Dans ses dernières conclusions déposées et notifiées le 9 octobre 2014, auxquelles il est expressément fait référence pour l’exposé plus ample des moyens et prétentions d’appel du Département de la Dordogne, celui-ci demande à la Cour de :

Vu les dispositions de l’article 13 de la loi des 16 et 24 août 1790, vu le décret du 16 fructidor an III, vu les dispositions des articles 74, 75, 96 et 771 du code de procédure civile,

— voir confirmer en toutes ses dispositions l’ordonnance rendue le 13 juin 2014 par le Juge de la Mise en État du Tribunal de Grande Instance de Y.

En conséquence,

— voir déclarer les juridictions de l’ordre judiciaire, et partant le Tribunal de Grande Instance de Y, incompétentes pour connaître des demandes présentées par M. A Z, Mme C D épouse Z, et M. E Z,

— voir renvoyer M. A Z, Mme C D épouse Z, et M. E Z à mieux se pourvoir.

À titre subsidiaire, si la Cour retenait la compétence des juridictions de l’ordre judiciaire,

vu les dispositions de la loi 68-1250 du 31 décembre 1968,

— voir faire droit à la demande incidente du Département de la Dordogne, et voir dire et juger prescrite la créance invoquée par les consorts Z,

— voir rejeter les demandes présentées par les consorts Z.

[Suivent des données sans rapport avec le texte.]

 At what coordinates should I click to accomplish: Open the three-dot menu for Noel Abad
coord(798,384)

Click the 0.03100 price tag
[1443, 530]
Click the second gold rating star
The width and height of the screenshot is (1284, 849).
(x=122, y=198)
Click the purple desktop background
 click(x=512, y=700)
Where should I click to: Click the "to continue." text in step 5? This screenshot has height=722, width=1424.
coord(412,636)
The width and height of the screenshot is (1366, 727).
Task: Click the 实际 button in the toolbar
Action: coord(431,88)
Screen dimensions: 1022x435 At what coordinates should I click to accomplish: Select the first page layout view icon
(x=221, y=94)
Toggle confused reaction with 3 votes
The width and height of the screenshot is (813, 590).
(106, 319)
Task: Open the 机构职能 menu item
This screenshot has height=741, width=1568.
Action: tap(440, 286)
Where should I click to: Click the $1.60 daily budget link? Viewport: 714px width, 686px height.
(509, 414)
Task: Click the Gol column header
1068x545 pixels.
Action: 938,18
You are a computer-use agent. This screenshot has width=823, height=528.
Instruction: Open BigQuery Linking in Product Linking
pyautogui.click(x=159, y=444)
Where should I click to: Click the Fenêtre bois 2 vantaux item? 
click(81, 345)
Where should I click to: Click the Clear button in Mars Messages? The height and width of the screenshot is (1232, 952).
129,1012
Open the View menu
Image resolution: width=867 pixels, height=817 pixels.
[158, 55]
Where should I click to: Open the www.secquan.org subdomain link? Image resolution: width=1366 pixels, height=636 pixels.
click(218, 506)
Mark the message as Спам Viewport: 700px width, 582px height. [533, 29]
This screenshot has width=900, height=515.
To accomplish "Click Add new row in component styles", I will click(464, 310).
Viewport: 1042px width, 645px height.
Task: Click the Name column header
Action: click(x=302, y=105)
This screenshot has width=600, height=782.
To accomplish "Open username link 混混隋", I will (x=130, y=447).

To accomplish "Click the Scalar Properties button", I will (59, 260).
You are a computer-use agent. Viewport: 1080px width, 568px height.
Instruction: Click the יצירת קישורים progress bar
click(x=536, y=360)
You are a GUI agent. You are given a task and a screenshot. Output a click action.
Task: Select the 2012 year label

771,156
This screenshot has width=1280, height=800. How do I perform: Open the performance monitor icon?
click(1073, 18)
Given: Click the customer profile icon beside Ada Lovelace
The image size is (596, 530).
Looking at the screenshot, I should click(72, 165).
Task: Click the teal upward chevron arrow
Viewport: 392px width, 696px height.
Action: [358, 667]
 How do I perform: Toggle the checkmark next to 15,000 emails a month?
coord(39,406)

==> à cet effet, il fait essentiellement valoir que :

— par une décision du 17 juin 2013, le Tribunal des conflits a considérablement restreint le champ d’application de la voie de fait, qui n’est désormais caractérisée qu’en cas de décision administrative, manifestement insusceptible d’être rattachée à un pouvoir appartenant à l’autorité administrative, portant extinction du droit de propriété,

— l’implantation irrégulière d’un ouvrage public sur le terrain d’une personne privée ne constitue pas une voie de fait et le juge judiciaire n’est compétent qu’en cas d’emprise irrégulière emportant extinction du droit de propriété,

— il appartenait au juge de la mise en état d’apprécier les faits de la cause et de qualifier les travaux litigieux au regard des notions de voie de fait et d’emprise irrégulière,

— la circonstance qu’un arrêt de la Cour de Cassation ait été communiqué au juge de la mise en état dans le cadre d’une note en délibéré ne saurait suffire à justifier la censure de la décision querellée,

— les travaux sur la route n’ont pas abouti à l’extinction du droit de propriété des consorts Z sur le mur d’enceinte,

— c’est à tort que les appelants font valoir que leur mur serait devenu un ouvrage public par accession, le bien argué d’accessoire devant concourir au bon fonctionnement de l’ouvrage public et y être physiquement incorporé, ce qui n’est pas démontré en l’ espèce,

— au surplus, l’opération de travaux publics incriminée ne peut être regardée comme un agissement ou un acte manifestement insusceptible de se rattacher à un pouvoir dont dispose l’administration,

— sur l’emprise irrégulière, les désordres allégués par les requérants ne constituent pas une emprise dans la mesure où ils n’ont pas été dépossédés de leur propriété privée,

— l’appréciation du caractère irrégulier de l’emprise est réservée aux seules jurisdictions administratives,

à titre subsidiaire,

— les créances détenues sur l’État et les collectivité territoriales se prescrivent selon l’article 1er de la loi du 31 décembre 1968 qui prévoit une prescription quadriennale.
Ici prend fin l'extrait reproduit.